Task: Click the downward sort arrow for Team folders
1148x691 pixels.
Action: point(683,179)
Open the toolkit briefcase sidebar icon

--

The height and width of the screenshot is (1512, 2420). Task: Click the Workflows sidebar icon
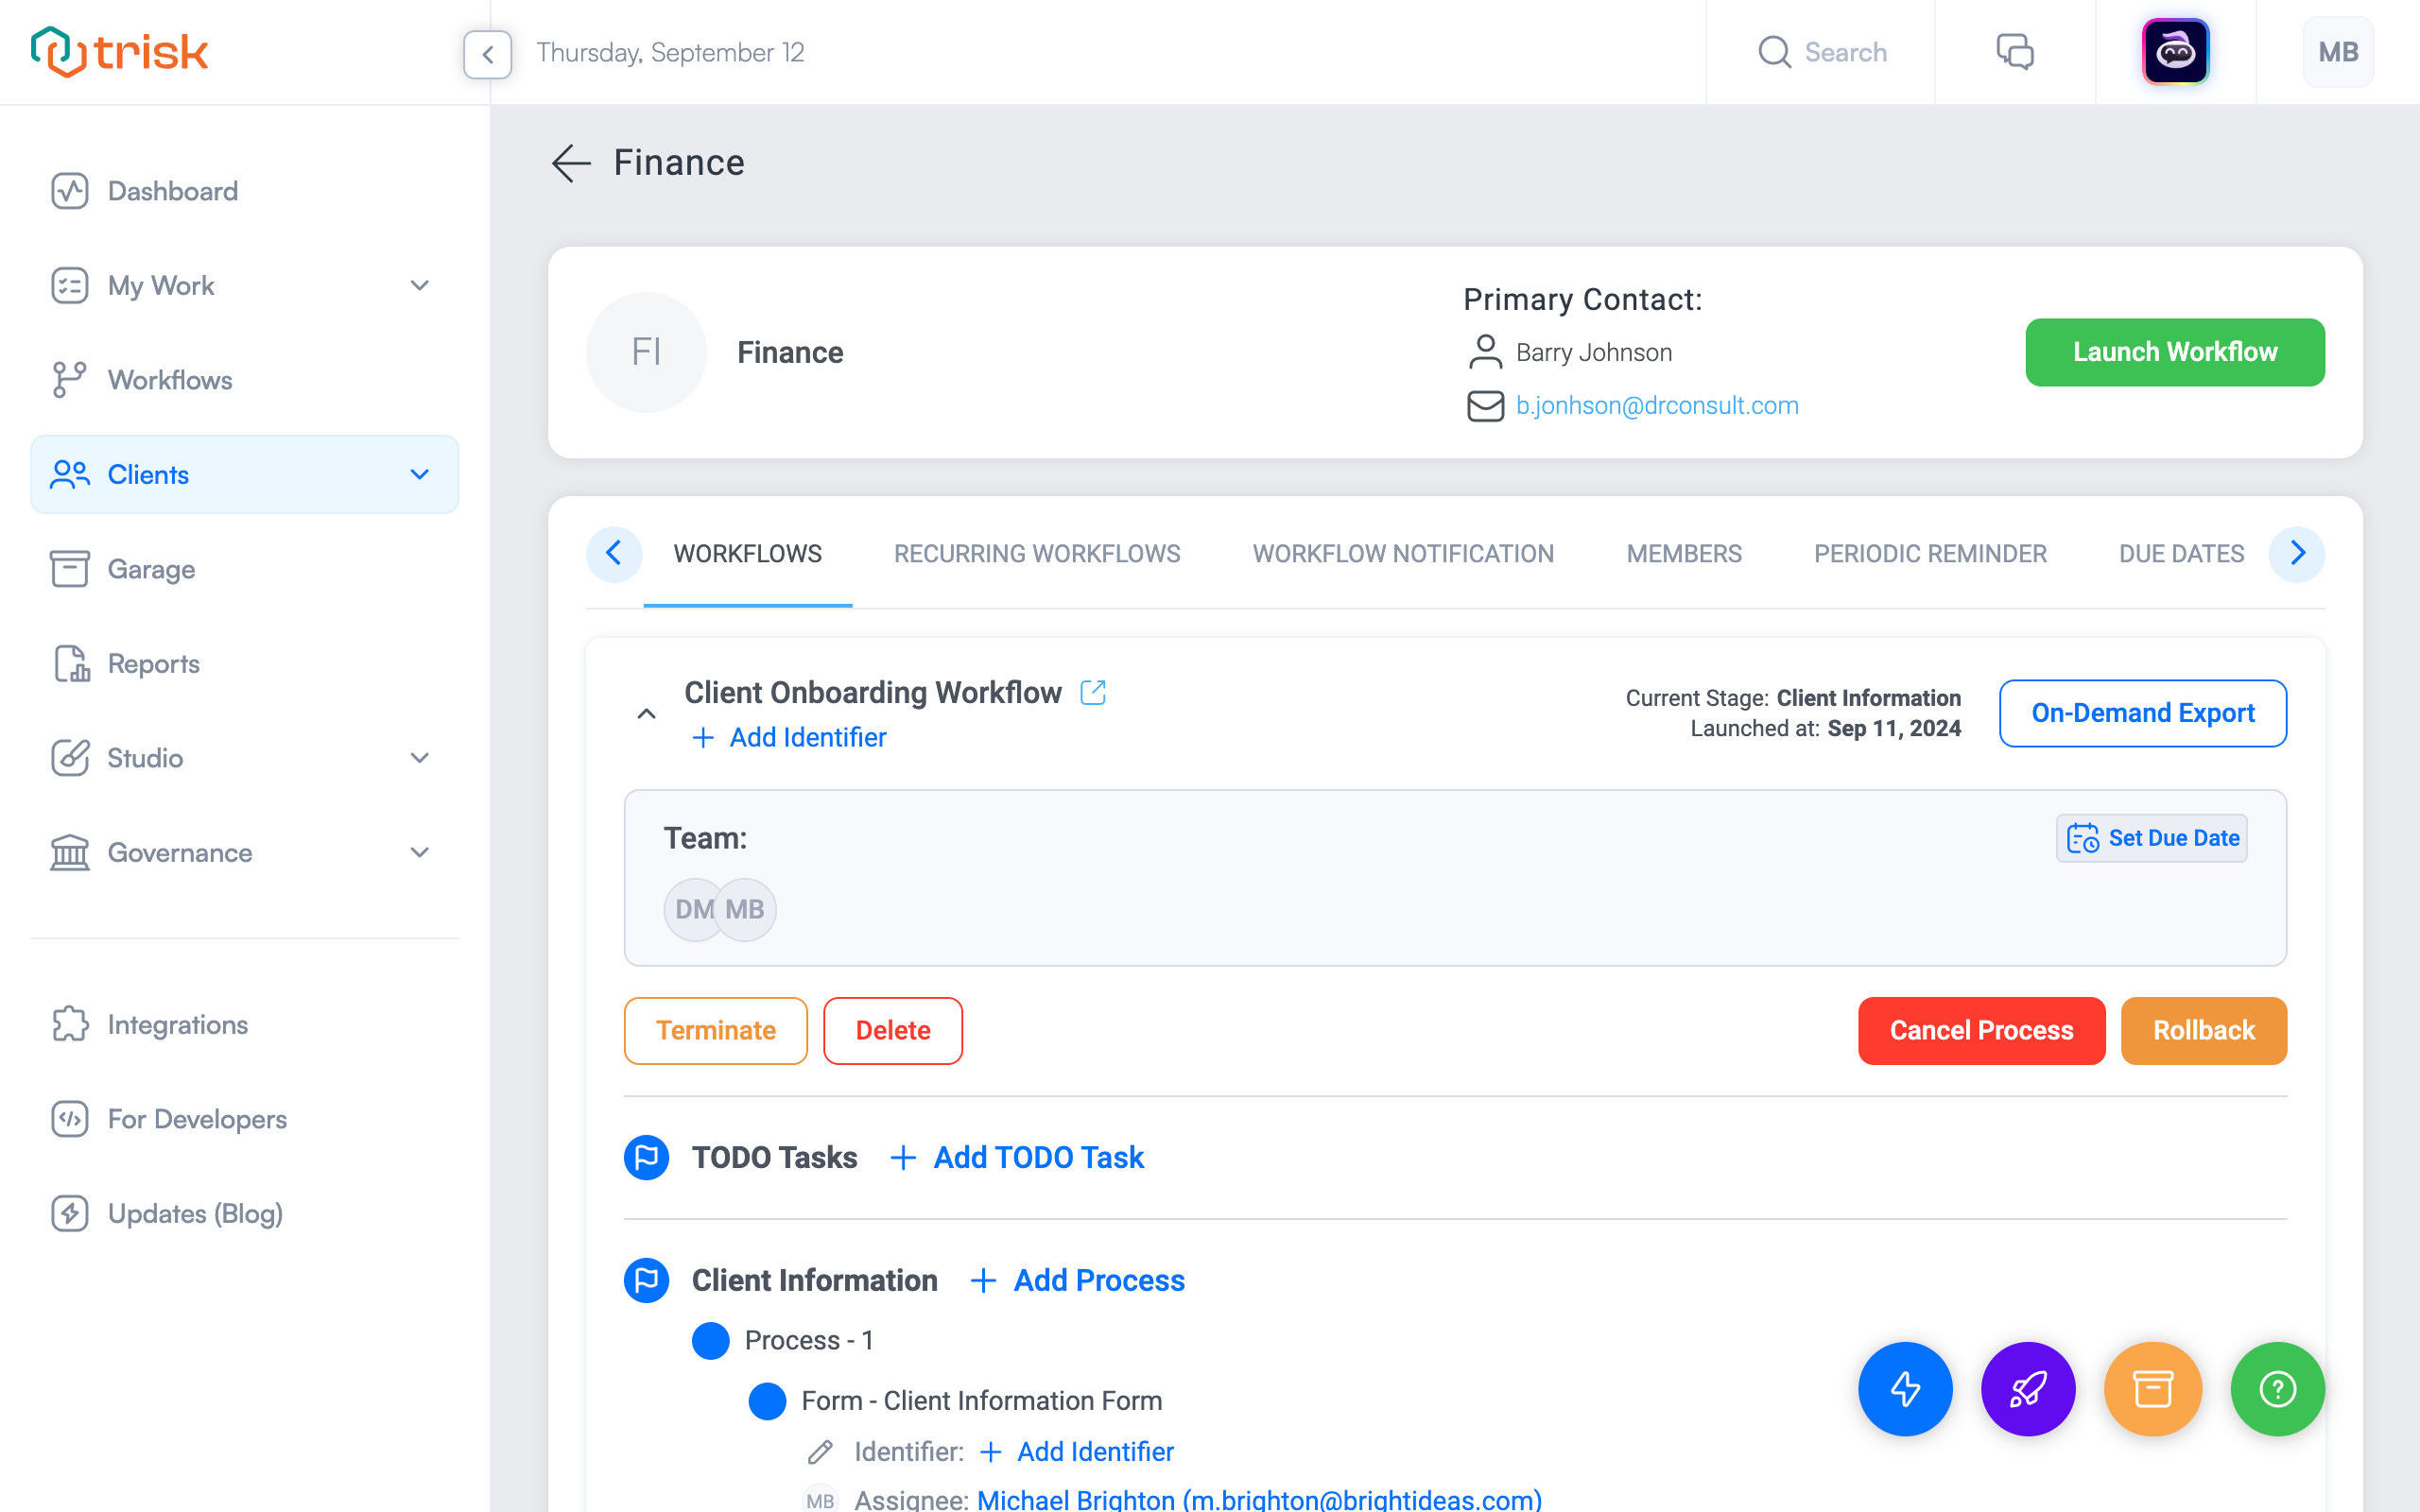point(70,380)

(Work task): Of the lines above, output exactly those from the line bearing "Task: Click the downward" through the line bearing "Open the toolkit briefcase sidebar icon", inclusive.

(Output of the exercise):
Task: Click the downward sort arrow for Team folders
1148x691 pixels.
Action: point(683,179)
Open the toolkit briefcase sidebar icon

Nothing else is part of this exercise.